- **Provided records**:
"""
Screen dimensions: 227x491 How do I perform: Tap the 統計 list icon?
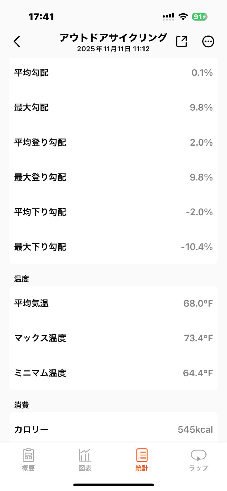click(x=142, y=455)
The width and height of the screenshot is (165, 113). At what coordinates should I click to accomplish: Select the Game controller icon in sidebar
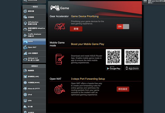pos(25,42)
"""
"""
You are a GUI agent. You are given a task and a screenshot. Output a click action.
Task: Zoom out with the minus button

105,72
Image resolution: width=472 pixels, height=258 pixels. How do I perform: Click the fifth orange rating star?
"""
- **Stated problem**: Reproduce the stretch of data from the line containing "You are a GUI" through the line containing "Image resolution: width=472", substituting "minus icon" for "minus button" and changing nothing else.

- **Response to this exercise**:
You are a GUI agent. You are given a task and a screenshot. Output a click action.
Task: Zoom out with the minus icon

105,72
Image resolution: width=472 pixels, height=258 pixels. How do I perform: Click the fifth orange rating star?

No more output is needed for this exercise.